### Record set ###

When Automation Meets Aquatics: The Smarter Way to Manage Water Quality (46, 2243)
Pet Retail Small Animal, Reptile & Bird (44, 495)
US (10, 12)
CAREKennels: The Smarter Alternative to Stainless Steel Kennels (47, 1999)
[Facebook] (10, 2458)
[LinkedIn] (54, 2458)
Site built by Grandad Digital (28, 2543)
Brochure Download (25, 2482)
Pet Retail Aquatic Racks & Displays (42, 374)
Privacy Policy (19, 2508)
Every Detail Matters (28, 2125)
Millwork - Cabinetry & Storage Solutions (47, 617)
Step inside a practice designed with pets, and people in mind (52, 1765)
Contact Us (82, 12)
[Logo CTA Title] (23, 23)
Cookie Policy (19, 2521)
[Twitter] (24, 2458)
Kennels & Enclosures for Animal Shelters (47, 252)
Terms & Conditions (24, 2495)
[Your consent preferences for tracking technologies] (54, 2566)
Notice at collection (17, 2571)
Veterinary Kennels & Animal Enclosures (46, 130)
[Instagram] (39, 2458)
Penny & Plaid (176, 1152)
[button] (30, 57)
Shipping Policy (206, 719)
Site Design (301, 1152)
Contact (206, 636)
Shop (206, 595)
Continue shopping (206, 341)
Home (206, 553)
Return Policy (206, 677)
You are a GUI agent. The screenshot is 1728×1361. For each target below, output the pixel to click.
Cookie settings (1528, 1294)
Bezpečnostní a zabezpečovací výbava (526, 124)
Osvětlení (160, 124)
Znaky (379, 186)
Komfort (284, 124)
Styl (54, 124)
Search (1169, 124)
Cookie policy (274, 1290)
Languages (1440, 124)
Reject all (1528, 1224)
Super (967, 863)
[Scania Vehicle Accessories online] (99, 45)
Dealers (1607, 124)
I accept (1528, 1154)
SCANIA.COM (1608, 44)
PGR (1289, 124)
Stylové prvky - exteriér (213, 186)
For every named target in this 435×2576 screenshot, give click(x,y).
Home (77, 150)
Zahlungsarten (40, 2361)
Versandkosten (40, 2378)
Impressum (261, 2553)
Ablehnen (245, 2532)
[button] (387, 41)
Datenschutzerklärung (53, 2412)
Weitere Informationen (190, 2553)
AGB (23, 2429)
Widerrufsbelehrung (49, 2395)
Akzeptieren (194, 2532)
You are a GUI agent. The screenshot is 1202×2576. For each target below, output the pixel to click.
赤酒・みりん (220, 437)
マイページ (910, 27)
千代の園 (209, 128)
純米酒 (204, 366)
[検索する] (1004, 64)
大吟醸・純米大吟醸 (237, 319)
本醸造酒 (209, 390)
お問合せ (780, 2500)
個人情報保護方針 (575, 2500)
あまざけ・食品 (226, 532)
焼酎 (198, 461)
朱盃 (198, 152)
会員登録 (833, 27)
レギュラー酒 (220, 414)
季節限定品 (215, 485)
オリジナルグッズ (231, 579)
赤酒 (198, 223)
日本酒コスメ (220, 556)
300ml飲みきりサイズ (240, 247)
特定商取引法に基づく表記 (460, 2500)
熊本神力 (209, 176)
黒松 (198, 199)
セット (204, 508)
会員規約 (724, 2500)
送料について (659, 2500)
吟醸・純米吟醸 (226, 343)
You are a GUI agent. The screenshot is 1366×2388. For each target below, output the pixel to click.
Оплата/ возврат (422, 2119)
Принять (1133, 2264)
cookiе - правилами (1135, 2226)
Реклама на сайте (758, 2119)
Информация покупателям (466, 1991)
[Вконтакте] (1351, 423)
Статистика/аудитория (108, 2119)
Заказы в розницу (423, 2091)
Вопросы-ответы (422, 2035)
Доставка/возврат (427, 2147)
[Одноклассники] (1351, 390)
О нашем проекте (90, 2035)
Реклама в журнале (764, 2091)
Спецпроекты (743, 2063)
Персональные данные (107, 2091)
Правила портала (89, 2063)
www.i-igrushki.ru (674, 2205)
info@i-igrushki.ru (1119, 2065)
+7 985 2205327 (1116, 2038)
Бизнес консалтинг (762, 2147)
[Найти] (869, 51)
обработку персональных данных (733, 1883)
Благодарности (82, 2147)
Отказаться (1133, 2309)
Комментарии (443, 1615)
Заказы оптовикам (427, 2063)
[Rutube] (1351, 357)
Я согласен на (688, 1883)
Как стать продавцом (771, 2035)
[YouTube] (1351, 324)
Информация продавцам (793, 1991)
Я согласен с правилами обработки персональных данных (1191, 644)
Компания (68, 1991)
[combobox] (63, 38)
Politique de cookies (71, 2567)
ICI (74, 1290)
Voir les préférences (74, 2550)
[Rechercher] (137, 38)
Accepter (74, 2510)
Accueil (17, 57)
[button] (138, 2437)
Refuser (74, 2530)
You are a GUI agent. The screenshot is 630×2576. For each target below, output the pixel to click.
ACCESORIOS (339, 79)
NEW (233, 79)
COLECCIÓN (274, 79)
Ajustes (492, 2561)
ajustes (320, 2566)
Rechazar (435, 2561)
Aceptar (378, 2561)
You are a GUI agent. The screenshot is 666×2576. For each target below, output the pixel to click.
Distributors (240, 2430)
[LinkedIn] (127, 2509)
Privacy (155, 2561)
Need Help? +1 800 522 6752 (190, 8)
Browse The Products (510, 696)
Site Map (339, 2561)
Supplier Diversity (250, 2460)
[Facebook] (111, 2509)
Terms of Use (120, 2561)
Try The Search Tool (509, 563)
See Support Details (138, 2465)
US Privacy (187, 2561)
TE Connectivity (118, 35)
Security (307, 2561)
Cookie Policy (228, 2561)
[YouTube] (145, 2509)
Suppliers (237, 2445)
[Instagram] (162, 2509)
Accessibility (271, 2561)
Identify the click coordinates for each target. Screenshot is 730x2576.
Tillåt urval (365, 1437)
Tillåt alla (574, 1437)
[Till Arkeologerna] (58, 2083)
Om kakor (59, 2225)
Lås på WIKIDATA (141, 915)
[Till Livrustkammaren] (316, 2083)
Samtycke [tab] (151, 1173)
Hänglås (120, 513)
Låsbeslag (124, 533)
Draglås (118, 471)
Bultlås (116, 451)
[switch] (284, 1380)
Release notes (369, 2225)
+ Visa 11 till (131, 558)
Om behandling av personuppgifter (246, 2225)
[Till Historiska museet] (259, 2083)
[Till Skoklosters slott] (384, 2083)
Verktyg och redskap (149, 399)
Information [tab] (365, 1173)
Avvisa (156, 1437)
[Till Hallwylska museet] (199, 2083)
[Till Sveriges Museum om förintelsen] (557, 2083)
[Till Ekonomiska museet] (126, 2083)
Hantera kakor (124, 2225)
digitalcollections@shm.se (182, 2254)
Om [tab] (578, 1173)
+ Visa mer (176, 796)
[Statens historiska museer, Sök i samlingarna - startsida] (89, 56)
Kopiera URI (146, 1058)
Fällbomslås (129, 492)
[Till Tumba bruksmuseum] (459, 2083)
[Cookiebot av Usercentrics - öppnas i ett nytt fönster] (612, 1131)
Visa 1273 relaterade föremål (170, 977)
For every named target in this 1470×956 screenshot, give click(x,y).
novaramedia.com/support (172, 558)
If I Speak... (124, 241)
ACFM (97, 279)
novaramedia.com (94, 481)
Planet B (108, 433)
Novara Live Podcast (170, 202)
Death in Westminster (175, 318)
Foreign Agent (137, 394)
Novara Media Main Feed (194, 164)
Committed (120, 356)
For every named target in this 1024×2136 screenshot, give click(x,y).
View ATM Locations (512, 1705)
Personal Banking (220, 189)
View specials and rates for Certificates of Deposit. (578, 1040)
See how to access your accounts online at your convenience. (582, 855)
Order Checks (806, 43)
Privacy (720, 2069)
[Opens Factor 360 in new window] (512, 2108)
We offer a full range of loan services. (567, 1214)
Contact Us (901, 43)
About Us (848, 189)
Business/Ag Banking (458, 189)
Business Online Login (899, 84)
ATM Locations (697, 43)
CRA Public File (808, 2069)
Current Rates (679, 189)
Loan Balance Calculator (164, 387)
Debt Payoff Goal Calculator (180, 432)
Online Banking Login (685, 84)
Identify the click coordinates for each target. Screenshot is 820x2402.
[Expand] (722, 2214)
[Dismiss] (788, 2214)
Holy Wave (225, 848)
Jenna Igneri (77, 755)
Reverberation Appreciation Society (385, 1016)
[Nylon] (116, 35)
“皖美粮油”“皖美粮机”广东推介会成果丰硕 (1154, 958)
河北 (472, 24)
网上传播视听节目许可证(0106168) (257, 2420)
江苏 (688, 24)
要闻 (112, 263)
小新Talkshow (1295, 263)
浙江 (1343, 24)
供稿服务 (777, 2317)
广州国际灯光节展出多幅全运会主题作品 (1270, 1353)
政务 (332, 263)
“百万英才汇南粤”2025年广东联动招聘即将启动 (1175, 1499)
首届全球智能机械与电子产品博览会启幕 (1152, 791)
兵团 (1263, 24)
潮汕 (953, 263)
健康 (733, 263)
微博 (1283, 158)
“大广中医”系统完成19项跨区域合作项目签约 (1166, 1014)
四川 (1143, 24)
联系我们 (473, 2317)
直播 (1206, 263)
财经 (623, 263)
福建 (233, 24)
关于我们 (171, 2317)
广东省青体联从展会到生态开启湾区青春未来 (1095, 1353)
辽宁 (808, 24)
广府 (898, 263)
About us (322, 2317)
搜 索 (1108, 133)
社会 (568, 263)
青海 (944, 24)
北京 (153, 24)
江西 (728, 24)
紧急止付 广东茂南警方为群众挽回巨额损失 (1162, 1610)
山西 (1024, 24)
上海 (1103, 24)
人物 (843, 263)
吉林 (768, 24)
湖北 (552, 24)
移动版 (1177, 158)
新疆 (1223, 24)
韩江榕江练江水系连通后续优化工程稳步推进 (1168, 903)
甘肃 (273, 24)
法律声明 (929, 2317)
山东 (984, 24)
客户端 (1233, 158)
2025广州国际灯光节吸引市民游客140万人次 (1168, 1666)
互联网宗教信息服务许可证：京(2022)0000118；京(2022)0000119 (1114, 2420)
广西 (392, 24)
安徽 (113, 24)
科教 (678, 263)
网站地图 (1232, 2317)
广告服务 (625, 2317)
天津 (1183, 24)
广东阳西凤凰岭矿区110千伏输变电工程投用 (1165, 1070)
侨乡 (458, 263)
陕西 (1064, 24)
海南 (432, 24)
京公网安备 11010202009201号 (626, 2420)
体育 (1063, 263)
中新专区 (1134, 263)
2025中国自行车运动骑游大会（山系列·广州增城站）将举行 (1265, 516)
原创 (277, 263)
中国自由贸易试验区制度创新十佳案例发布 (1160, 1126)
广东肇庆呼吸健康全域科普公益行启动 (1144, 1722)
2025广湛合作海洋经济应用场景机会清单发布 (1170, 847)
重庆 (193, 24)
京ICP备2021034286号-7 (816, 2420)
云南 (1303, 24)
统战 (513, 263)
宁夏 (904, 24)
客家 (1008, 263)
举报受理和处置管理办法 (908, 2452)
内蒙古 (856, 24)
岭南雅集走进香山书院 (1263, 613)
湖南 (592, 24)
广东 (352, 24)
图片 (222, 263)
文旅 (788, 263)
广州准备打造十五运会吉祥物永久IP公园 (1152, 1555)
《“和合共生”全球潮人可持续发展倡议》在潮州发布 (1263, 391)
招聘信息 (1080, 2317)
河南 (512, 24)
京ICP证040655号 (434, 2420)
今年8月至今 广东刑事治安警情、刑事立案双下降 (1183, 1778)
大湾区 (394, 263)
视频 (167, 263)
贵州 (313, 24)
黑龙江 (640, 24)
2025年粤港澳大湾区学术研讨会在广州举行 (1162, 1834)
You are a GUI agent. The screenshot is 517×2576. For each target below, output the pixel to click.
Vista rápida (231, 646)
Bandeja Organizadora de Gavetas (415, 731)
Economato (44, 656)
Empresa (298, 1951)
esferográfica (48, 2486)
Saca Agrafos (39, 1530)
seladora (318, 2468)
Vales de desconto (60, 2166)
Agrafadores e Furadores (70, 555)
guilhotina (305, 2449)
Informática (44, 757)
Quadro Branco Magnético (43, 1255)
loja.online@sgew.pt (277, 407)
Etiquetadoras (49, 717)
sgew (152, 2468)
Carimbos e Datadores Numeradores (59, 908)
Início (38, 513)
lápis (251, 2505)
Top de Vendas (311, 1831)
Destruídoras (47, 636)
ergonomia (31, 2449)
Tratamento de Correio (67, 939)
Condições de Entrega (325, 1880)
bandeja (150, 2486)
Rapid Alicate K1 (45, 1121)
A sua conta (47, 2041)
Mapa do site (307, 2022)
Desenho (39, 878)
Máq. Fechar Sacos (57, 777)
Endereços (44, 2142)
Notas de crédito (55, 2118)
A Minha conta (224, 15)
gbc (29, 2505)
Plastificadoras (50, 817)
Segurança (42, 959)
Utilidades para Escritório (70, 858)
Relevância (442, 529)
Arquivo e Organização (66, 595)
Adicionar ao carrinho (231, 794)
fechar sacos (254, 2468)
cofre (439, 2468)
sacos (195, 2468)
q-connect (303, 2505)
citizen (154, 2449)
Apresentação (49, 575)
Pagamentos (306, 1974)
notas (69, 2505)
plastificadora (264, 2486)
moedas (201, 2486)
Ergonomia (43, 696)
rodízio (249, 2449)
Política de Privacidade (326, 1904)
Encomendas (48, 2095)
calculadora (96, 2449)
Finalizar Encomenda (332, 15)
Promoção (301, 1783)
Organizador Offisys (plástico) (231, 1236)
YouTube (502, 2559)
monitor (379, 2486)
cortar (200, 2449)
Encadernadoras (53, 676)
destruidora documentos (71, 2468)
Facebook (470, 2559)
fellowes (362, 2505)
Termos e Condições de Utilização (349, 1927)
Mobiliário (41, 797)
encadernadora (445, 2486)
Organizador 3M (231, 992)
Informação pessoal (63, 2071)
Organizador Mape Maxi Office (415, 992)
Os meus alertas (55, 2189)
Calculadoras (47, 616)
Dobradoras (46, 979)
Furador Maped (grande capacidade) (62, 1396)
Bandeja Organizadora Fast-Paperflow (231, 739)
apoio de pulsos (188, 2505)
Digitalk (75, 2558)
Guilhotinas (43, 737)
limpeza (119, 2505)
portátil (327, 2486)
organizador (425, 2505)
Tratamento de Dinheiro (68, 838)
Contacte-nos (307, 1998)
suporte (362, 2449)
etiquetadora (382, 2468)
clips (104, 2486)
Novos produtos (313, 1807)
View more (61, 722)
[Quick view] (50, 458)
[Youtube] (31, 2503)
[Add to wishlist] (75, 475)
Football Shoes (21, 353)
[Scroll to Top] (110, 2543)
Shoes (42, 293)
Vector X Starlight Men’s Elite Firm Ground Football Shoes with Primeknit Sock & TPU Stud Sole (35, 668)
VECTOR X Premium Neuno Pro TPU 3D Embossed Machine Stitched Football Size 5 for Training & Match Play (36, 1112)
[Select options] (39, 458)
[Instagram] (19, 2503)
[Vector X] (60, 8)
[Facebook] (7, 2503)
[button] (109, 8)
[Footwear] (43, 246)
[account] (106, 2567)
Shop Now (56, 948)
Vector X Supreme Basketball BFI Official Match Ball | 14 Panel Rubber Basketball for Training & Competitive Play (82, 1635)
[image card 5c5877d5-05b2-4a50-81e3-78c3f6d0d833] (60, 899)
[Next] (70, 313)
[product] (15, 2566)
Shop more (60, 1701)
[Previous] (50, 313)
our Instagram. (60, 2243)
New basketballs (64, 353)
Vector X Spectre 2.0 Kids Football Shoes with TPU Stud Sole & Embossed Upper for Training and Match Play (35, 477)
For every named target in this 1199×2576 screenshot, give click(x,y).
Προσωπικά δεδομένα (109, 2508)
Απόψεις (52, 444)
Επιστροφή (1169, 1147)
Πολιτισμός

###

▶ **Given exercise**: Report every line of the entries that contains the word "Enclosures", copying each line in full. Matches count only when the case is the same.

▶ **Task result**:
Kennels & Enclosures for Animal Shelters (47, 252)
Veterinary Kennels & Animal Enclosures (46, 130)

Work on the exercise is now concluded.